Secrets To Meditation For Insomnia Sufferers
I love to sleep. It’s one of my favorite pastimes. However, it hasn’t always been easy for me to fall asleep and stay asleep. I remember so many nights where I lay there staring at the ceiling getting frustrated because I knew I knew I had a busy day coming up and it was already 2 or 3am.
That’s when I started to investigate some natural ways to help improve my sleep patterns and put an end to my insomnia. This led me on a journey of discovering exactly how the mind and body worked when it came to sleep. It also revealed the optimal internal and external conditions to help with switching off and falling asleep.
How Does Meditation Help Get Better Sleep?
Before we get into that, let’s look at why sleep is important. Firstly, it helps our brain to get rid of metabolic waste which helps restore our brain to normal brain function. This happens when your brainwaves slow down and prepare for deep sleep. Secondly, sleep helps to your body to repair muscles and regulate metabolism so that your body can rejuvenate overnight.
Sleep also helps to your body to repair muscles and regulate metabolism so that your body can rejuvenate overnight. Most of all, if we don’t get a good nights sleep then the cost to our mental, physical, and emotional well-being can be disastrous.
From headaches and mood swings through to poor performance at work and memory loss, there’s no upside to sleep deprivation as every part of your mind-body system needs to worker harder just to stay on top of things. That’s why people who don’t sleep well often find that they suffer more from stress and anxiety related issues.
How exactly does meditation help?
Meditation helps with recovery. It is one of the ways that you can rest the mind and rejuvenate your body and best of all it can be done anytime and anywhere. It helps to reduce stress and anxiety while clearing the mind and giving your brain a chance to slow down for awhile.
During meditation, your brainwaves slow down, just like they do when it’s preparing for sleep. The only difference is you are still awake and alert. Think of it more like you are stepping back from the busy mind which is depleting your energy reserves into a space of calm and stillness.
In this space, the brain recognizes that it is no longer required to keep performing the high level of functionality that it was just doing and instead starts to switch off. It doesn’t matter whether you do a breath meditation, a moving meditation, or even a mantra meditation, they can all take you to the same space.
When we meditate before going to bed, or even when we are in bed, it helps us to start unwinding the mind from the busyness of the day so that stress and tension can start to dissolve. As this happens, the thoughts or feelings that may have been keeping us awake begin to subside.
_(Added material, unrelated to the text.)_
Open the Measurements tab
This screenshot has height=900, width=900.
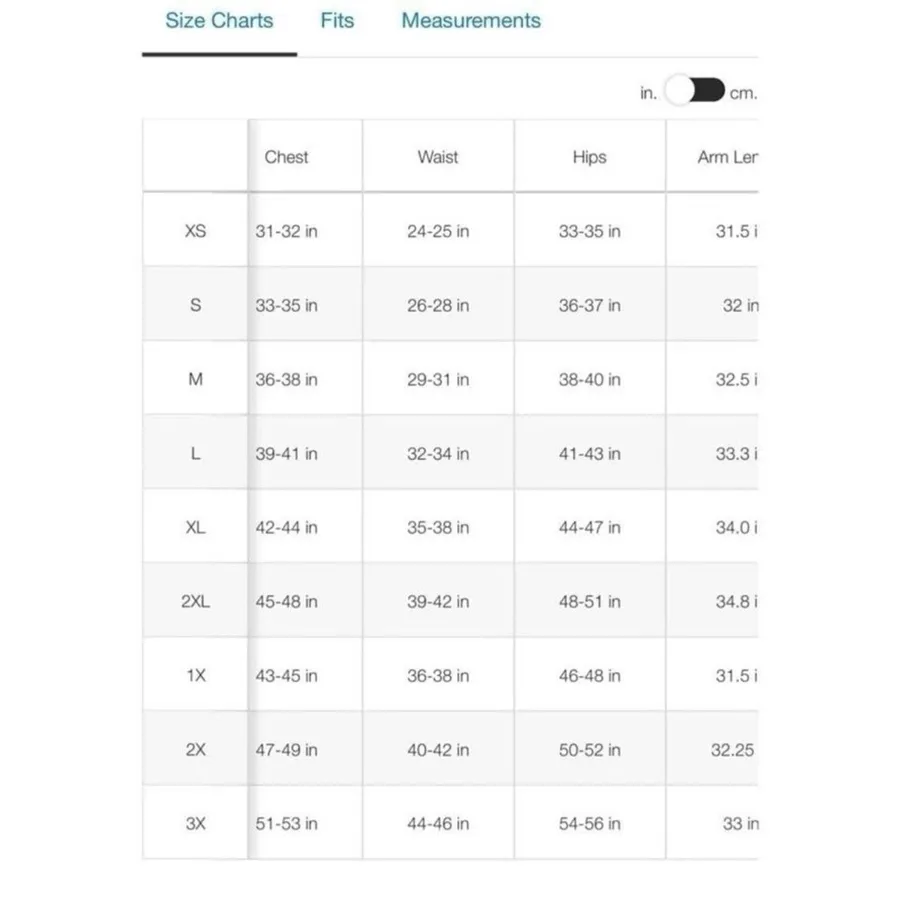(471, 21)
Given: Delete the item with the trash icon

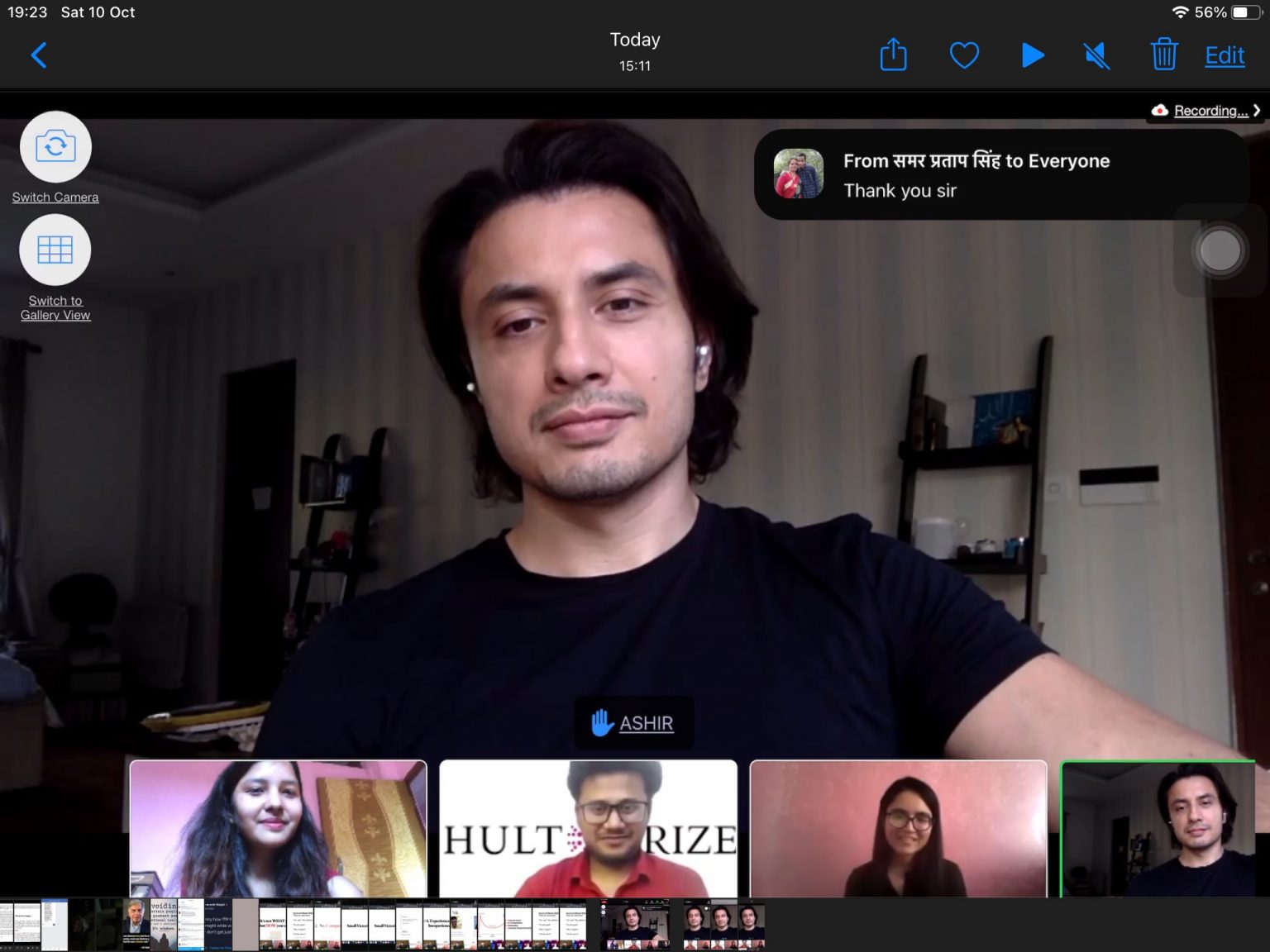Looking at the screenshot, I should [x=1163, y=55].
5 Additional Ways To Sleep Better
1. Give your mind and body time to power down at least 1 hour before going to bed. That mean turn off the TV, stop trolling the internet, leave your work alone, and disengage from anything that would prevent your body’s sleep hormones from being produced.
2. During this hour focus on using relaxation tools or techniques to help reduce the levels of stress and tension in your body. This can include things like meditation, yoga, Tai chi, journaling, or even exercise.
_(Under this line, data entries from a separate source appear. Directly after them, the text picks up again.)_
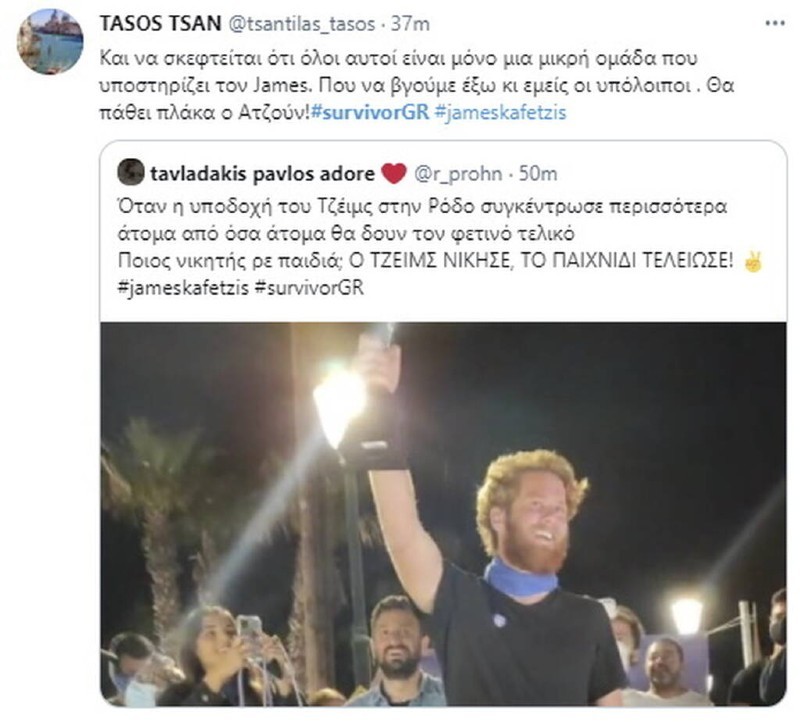This screenshot has width=800, height=722.
Task: Visit the @r_prohn handle
Action: coord(458,174)
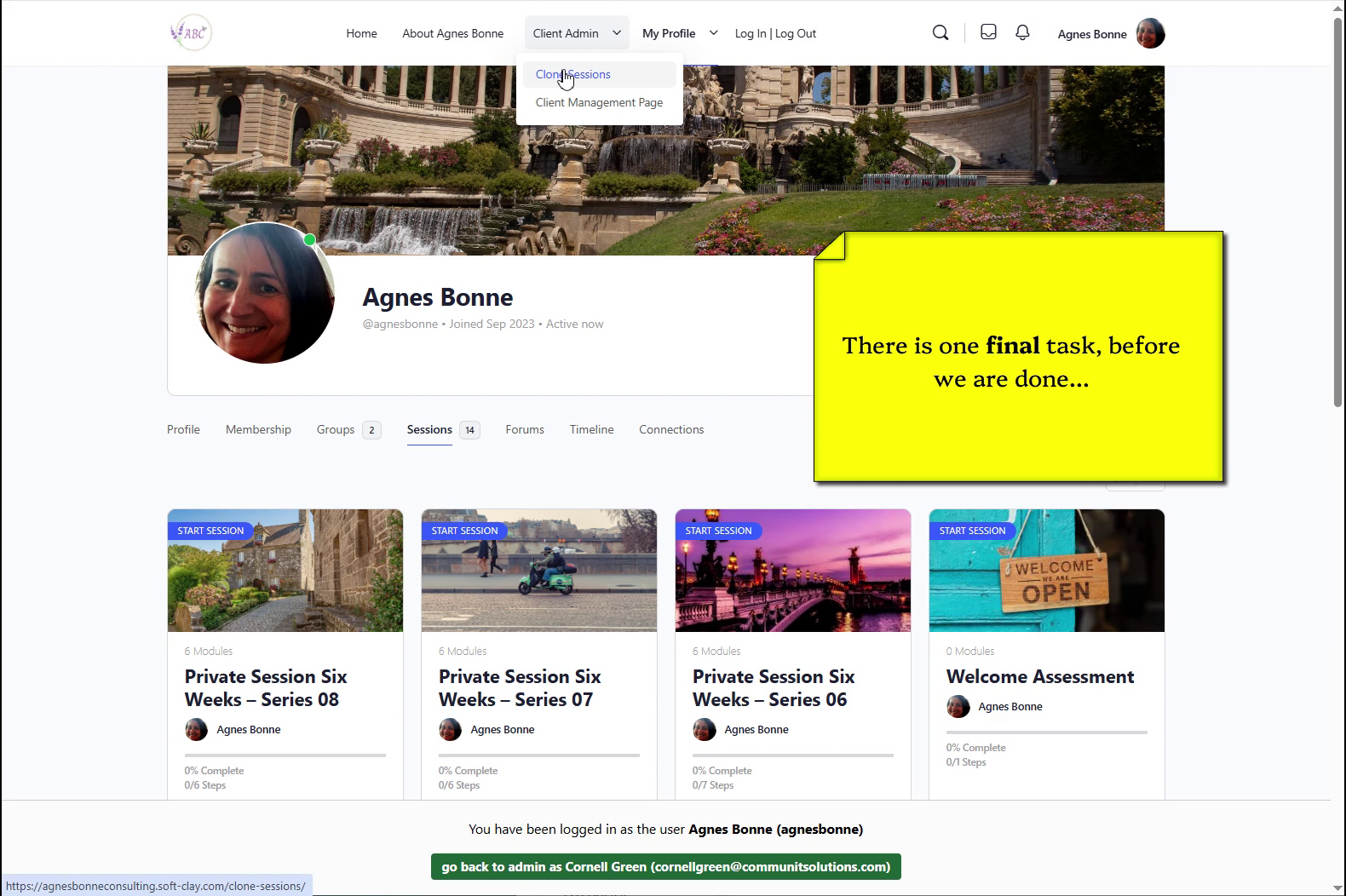Open the messages inbox icon
The height and width of the screenshot is (896, 1346).
(x=988, y=32)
3. Keep your room dark, cool, and cozy. Too much activity, noise or light in a room can be detrimental to falling asleep. Do your best to keep your room free from electronic devices and perhaps even only use candle light beside your bed so that the lighting stays soft and warm until you are ready to fall asleep.
4. Avoid stimulants. Things like caffeine, soda, sugary foods, smoking or even drinking alcohol is not conducive to having a good nights sleep. If you drink coffee then it’s best to have your last one before noon so that you give it time to move out of your system before bed.
5. Resolve any emotional issues before going to bed. I have a rule of thumb that before I go to bed I will do everything in my power to resolve any emotionally charged situation that occurred during the day. Obviously, it’s best to deal with it when it happens, but that’s not always going to be practical depending on the intensity of the moment. It may be as simple as saying ‘sorry’ to someone or reaching out to extend a hand of forgiveness.
Lack of sleep is not fun and worse than that it accumulates over time. It’s far better and healthier to nip it in the bud now than to wait until fatigue or depression has set in because you have no energy left to bounce back each day. That’s why if you give yourself some quality time to unwind before you go to bed it’ll make falling asleep a breeze.